Dataset entries
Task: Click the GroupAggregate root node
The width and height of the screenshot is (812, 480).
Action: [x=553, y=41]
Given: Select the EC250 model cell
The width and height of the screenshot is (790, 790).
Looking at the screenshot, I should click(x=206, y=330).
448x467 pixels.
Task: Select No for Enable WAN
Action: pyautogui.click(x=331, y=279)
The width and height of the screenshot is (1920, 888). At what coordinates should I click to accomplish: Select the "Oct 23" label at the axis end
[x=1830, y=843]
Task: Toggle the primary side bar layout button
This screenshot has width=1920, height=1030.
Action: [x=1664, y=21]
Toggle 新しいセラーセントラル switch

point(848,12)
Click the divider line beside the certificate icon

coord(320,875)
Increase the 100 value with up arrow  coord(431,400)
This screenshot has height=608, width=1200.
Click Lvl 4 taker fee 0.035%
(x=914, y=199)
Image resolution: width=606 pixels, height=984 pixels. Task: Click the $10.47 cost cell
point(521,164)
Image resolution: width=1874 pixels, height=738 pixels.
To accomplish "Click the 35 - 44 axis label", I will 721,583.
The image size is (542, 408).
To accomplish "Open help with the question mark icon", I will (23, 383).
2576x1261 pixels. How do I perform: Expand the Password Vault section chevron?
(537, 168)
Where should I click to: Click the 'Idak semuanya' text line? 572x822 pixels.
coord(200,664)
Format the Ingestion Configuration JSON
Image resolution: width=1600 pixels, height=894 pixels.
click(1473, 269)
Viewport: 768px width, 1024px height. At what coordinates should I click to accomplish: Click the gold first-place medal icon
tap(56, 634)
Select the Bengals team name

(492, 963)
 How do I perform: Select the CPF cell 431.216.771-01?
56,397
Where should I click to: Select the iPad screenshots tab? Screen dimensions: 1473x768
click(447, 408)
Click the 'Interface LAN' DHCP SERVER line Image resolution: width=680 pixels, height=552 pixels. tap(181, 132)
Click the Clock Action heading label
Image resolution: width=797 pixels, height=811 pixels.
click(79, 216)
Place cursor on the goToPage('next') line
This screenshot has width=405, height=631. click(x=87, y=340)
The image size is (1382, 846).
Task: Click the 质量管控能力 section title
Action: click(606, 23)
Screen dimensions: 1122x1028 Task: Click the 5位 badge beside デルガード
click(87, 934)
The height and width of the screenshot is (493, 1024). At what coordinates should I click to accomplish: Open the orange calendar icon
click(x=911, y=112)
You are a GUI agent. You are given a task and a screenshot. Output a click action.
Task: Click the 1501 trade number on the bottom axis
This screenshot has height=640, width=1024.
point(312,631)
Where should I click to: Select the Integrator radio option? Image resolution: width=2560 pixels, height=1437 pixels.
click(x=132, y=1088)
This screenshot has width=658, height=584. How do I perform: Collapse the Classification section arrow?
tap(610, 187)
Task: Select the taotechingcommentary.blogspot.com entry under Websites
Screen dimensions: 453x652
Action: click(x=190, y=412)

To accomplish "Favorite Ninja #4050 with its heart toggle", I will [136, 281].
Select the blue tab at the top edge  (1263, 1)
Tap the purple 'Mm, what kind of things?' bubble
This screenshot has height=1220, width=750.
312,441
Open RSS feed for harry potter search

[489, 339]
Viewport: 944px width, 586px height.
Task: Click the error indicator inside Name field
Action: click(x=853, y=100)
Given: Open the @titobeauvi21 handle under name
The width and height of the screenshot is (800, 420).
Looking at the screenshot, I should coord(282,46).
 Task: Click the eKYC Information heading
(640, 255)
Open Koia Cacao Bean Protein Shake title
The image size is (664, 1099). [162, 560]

• **YOUR OBJECTIVE**
Every single record must be transcribed exactly as it stands.

• **YOUR SOLUTION**
Task: Click the GroupAggregate root node
The width and height of the screenshot is (812, 480).
Action: [x=553, y=41]
Given: Select the EC250 model cell
The width and height of the screenshot is (790, 790).
Looking at the screenshot, I should click(x=206, y=330).
448x467 pixels.
Task: Select No for Enable WAN
Action: pyautogui.click(x=331, y=279)
The width and height of the screenshot is (1920, 888). At what coordinates should I click to accomplish: Select the "Oct 23" label at the axis end
[x=1830, y=843]
Task: Toggle the primary side bar layout button
This screenshot has width=1920, height=1030.
Action: [x=1664, y=21]
Toggle 新しいセラーセントラル switch

point(848,12)
Click the divider line beside the certificate icon

coord(320,875)
Increase the 100 value with up arrow  coord(431,400)
This screenshot has height=608, width=1200.
Click Lvl 4 taker fee 0.035%
(x=914, y=199)
Image resolution: width=606 pixels, height=984 pixels. Task: Click the $10.47 cost cell
point(521,164)
Image resolution: width=1874 pixels, height=738 pixels.
To accomplish "Click the 35 - 44 axis label", I will 721,583.
The image size is (542, 408).
To accomplish "Open help with the question mark icon", I will (23, 383).
2576x1261 pixels. How do I perform: Expand the Password Vault section chevron?
(537, 168)
Where should I click to: Click the 'Idak semuanya' text line? 572x822 pixels.
coord(200,664)
Format the Ingestion Configuration JSON
Image resolution: width=1600 pixels, height=894 pixels.
click(1473, 269)
Viewport: 768px width, 1024px height. At what coordinates should I click to accomplish: Click the gold first-place medal icon
tap(56, 634)
Select the Bengals team name

(492, 963)
 How do I perform: Select the CPF cell 431.216.771-01?
56,397
Where should I click to: Select the iPad screenshots tab? Screen dimensions: 1473x768
click(447, 408)
Click the 'Interface LAN' DHCP SERVER line Image resolution: width=680 pixels, height=552 pixels. tap(181, 132)
Click the Clock Action heading label
Image resolution: width=797 pixels, height=811 pixels.
click(79, 216)
Place cursor on the goToPage('next') line
This screenshot has width=405, height=631. click(x=87, y=340)
The image size is (1382, 846).
Task: Click the 质量管控能力 section title
Action: click(606, 23)
Screen dimensions: 1122x1028 Task: Click the 5位 badge beside デルガード
click(87, 934)
The height and width of the screenshot is (493, 1024). At what coordinates should I click to accomplish: Open the orange calendar icon
click(x=911, y=112)
You are a GUI agent. You are given a task and a screenshot. Output a click action.
Task: Click the 1501 trade number on the bottom axis
This screenshot has height=640, width=1024.
point(312,631)
Where should I click to: Select the Integrator radio option? Image resolution: width=2560 pixels, height=1437 pixels.
click(x=132, y=1088)
This screenshot has width=658, height=584. How do I perform: Collapse the Classification section arrow?
tap(610, 187)
Task: Select the taotechingcommentary.blogspot.com entry under Websites
Screen dimensions: 453x652
Action: click(x=190, y=412)

To accomplish "Favorite Ninja #4050 with its heart toggle", I will [136, 281].
Select the blue tab at the top edge  (1263, 1)
Tap the purple 'Mm, what kind of things?' bubble
This screenshot has height=1220, width=750.
312,441
Open RSS feed for harry potter search

[489, 339]
Viewport: 944px width, 586px height.
Task: Click the error indicator inside Name field
Action: click(x=853, y=100)
Given: Open the @titobeauvi21 handle under name
The width and height of the screenshot is (800, 420).
Looking at the screenshot, I should coord(282,46).
 Task: Click the eKYC Information heading
(640, 255)
Open Koia Cacao Bean Protein Shake title
The image size is (664, 1099). [162, 560]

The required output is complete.